«Будь проклята женщина, уподобляющаяся мужчине», — учит имам суровых мужчин-прихожан. «Женщина — украшение мира, вы должны оберегать ее. Иначе в чем тогда ваша мужественность?».
Мужественность — на Кавказе субстанция повышенной хрупкости. Веками женщины выполняли тут роль, не предполагающую наличия собственного мнения и даже сознания. Рожай, работай по хозяйству, знай свое место. И тут вдруг один безумец решил создать футбольную команду для девочек в Карачаево-Черкесии. Его зовут Виталий Кундохов, он тренер. Он прирожденный агитатор: с одинаковой ловкостью убеждает смущенных девочек и настороженных родителей в том, что футбол — это не страшно, это подходит девочкам и, главное, не делает из них мальчиков. В этот страх ненароком нарушить гендерный порядок и выпасть из предназначенной (точнее, назначенной) традицией роли все и упирается. Парадоксально, но именно в традиционных обществах, где до сих пор существуют традиционно женские и мужские занятия, любое посягательство на «мужское» хобби сразу переносит девочку в область этой дихотомии. То есть если ты играешь в футбол, то ты автоматически становишься мальчиком. Гендер перформативен, как сообщила Джудит Батлер. Вспоминается афганская традиция bacha posh — девочек, живущих до периода полового созревания как мальчики. После того как их внешность становится выражено женской, их возвращают обратно домой и заставляют покрывать тело и волосы. Причем выбор пожить в мужском гендере (что дает возможность свободно играть на улице и, главное, помогать отцу работать) делают именно родители, а не дети, страдающие от дисфории. Дисфория начинается после: вот тебе тринадцать, ты жила счастливой, полной жизнью, а с этой секунды ты «украшение мира». Настолько хрупкое, что нельзя выходить из дома.

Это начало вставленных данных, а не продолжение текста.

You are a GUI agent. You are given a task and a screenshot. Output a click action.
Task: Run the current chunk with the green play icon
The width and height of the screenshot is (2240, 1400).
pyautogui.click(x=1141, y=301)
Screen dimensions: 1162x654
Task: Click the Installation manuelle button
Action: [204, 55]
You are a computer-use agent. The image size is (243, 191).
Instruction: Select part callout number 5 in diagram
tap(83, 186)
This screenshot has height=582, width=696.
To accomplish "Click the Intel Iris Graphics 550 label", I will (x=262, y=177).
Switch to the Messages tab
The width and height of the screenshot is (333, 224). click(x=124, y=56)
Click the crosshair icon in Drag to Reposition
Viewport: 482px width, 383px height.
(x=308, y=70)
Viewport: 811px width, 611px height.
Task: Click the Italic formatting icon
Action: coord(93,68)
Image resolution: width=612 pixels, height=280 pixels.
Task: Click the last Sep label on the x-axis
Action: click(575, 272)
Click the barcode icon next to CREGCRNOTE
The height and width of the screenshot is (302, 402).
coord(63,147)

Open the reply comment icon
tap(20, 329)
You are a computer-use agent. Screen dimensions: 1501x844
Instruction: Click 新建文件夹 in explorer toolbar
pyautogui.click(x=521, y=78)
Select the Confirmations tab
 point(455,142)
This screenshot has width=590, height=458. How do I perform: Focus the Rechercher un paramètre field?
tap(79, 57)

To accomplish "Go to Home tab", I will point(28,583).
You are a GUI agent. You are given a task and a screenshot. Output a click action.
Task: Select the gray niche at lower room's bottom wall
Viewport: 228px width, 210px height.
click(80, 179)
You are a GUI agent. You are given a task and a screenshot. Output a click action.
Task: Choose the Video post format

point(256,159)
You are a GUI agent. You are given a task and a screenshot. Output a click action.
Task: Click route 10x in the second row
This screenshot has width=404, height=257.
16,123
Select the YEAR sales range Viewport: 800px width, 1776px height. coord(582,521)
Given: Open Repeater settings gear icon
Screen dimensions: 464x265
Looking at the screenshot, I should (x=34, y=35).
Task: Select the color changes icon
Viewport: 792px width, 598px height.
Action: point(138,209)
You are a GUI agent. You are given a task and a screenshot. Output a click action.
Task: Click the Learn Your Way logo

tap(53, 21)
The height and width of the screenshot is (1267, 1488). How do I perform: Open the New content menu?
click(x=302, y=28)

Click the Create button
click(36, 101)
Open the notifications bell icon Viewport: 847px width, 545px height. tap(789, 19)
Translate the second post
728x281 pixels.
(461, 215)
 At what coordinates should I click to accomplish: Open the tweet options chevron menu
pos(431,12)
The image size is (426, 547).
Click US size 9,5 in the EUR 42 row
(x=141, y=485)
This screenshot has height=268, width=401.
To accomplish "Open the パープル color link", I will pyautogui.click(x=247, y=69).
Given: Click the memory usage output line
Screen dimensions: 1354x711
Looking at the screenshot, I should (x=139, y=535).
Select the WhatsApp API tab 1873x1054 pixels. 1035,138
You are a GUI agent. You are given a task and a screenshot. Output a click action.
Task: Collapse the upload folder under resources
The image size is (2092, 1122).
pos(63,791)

«Будешь играть в футбол, будешь похожа на мальчика, станешь некрасивая», — девочки пересказывают друг другу страшилки, явно слепленные из реплик старших женщин. Кундохов иронизирует: «Будете некрасивые, уйдете (перестанете ходить на тренировки. — Прим. ред.). Станете опять красивые — придете». Удивительно, откуда у него и других тренеров, которые тренируют девочек, такие прогрессивные взгляды и бесконечный запас терпения объяснять (родителям, аксакалам, чиновникам), почему прогресс не остановить, а девочкам полезно играть в футбол. Команде «Адыг» 10 лет, и за эти годы форма истрепалась до такого состояния, что на спине вместо принта с игровыми номерами осталась лишь крошка. Истрепаны и флаги на здании местной администрации — российский и республиканский. Тренер выпрашивает у местного управленца финансирование: ну хоть форму новую купить помогите!
Тут много киногении (спасибо оператору Ирине Шаталовой) и романтики российского фронтира, где закаты так красивы, а контрасты так сильны (особенно когда наблюдаешь из метрополии). Кажется, борьба за торжество girl power здесь как будто лучше подсвечена по сравнению с Москвой, где ставки все-таки ниже, не в пример медийности. Одна из удач дока — это то, как удалось в общее повествование и репортажные кадры с матчей вплести разговоры девочек. С детьми, как известно, гораздо сложнее работать, чем со взрослыми, а тут кажется, будто они чувствуют себя довольно раскованно перед камерой. Звонят с соревнований родителям, пересказывают слова тренера, всегда страстного и строгого («Тренер кричит, потому что вас любит»). Обсуждают, кто за кого планирует замуж (тут речь не о конкретных кандидатах, а о национальной принадлежности будущего мужа: ты что, хочешь за черкеса?). Жалуются на усталость от фраз «Футбол не для девочек». Надоело объяснять.
При этом никто не жалуется на физическую усталость. Никто не спорит с тренером. Футбол для этих девчонок — не хобби и даже не спорт, а практически религия. Они рассказывают о нем недоумевающим матерям («Мама, так хочется играть!»). Они живут сборами и соревнованиями. «Цель — чемпионат мира», — настраивает тренер. Капитан команды «Адыг», Джони, выходит на поле сразу после полученной на поле травмы. «Посиди хоть минутку, зайчик», — говорит врач за кадром. Она все равно идет, хотя из носа еще капает кровь.
В общем, понятно, «из чего сделаны наши девчонки». Рискуя впасть в колониальные допущения, осмелюсь сказать, что девочки на Кавказе сделаны из более прочного материала, просто потому, что сопротивление среды — агрессивной, ригидной, вязкой — гораздо выше, чем в метрополии. Наверное, именно поэтому под конец фильма к ним испытываешь столько нежности, что к горлу подкатывает ком. Нам бы половину той силы, какая есть у них.